On the third day of Eurocrypt, there were three presentations on secure computation. This post will cover two of them.
Tore Frederiksen from Aarhus University presented an efficiency improvement for active two party computation based on Yao's garbled circuits. The core component is an XOR-homomorphic commitment based on OT, which makes the approach compatible with garbled circuit optimizations like free-XOR. This was not the case for a previous work by the same group where they used Pedersen commitments. However, both use cut-and-choose at gate level as opposed to at circuit level to achieve active security.
Most of the talk was devoted to the XOR-homomorphic commitment scheme based on OT and a linear error correcting code. The latter is required to have secret-sharing properties in order to achieve hiding. To produce a commitment, the input is encoded using the code and then input to a k-out-of-n random-OT. For the binding property, the receiver selects some bits of the encoded vector to check them against the output of the OT protocol.
By using OT extension, the usage of asymmetric cryptography can be reduced to depend only on the security parameter. Furthermore, all protocols are parallelizable, which leads to an overall constant number of rounds.
At the end of the session, Hoeteck Wee from George Washington University gave a pleasant talk about a result on secure computation with limited interaction. In the so-called one-pass model, the parties interact with a server once in a fixed order, after which the server announces the result. There is some inherent leakage: If the server colludes with the last k parties, they can evaluation the function with all possible inputs from those parties
Previous work in this model covered symmetric functions like sum and majority, and proved that pseudo-random functions are impossible to compute. The contribution presented at the conference extends the achievable functions to sparse multi-variate polynomials (e.g., variance) and read-once branching programs (e.g., string matching, finite automata, second-prize auctions), which allow branching once per player.

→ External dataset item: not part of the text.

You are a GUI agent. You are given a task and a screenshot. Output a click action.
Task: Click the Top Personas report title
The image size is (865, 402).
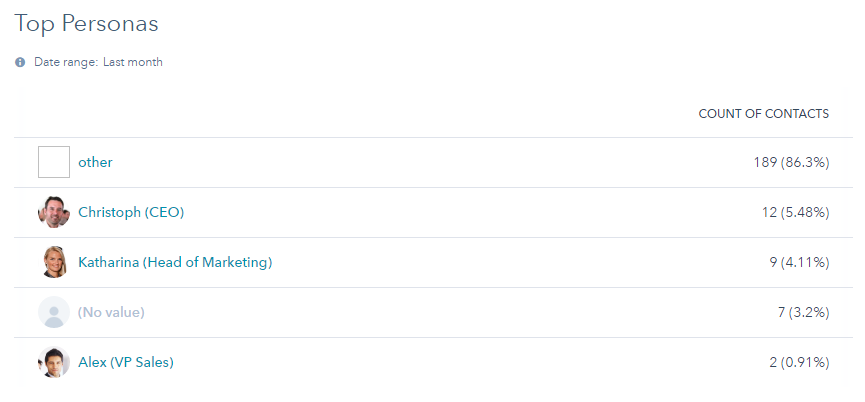click(87, 24)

The protocol works as follows: The server encrypts all possible outputs under the keys of all parties and the server in order according to the branching in the program, that is, the outer-most encryption is under the key of the party associated with the last branching. The parties then interact with the server in the reverse order, that is, the party associated to the last branching comes first. Every party picks the possible ciphertexts according to his input, decrypts them and sends them to the server, who forwards them to the next party. At the end, the server decrypts the result.

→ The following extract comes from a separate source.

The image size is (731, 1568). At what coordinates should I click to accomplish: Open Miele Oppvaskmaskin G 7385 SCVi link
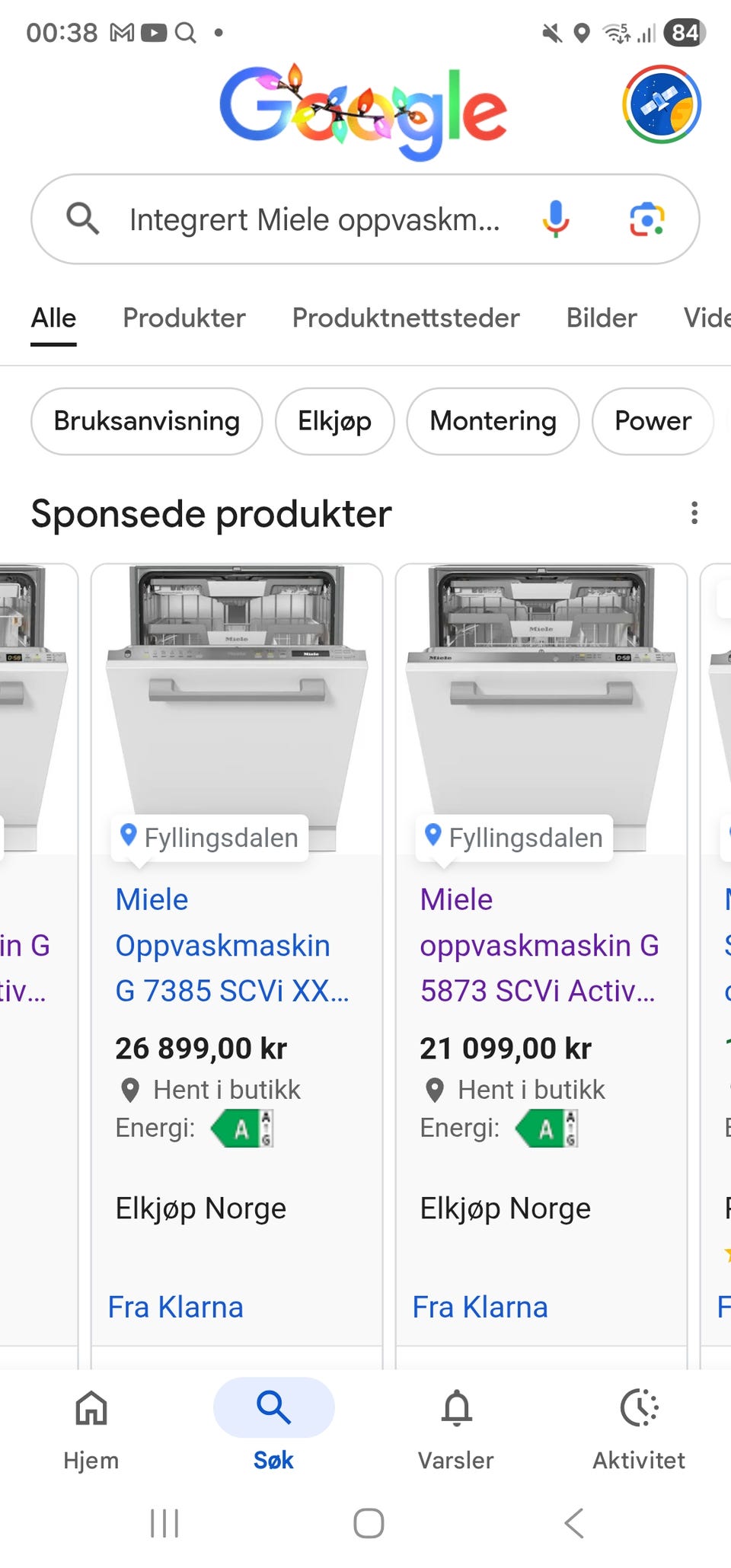(x=232, y=945)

The complexity of the protocol is determined by the width of the branching program. If the server is honest, secrecy is guaranteed by the encryption under the public key of the server. However, if the server colludes with the last k parties, the protocol inherently leaks information as described above, but not more. To achieve active security, non-interactive zero-knowledge arguments can be used. Finally, the biggest open question is the gap between the functions known how to compute in this model and the impossibility result.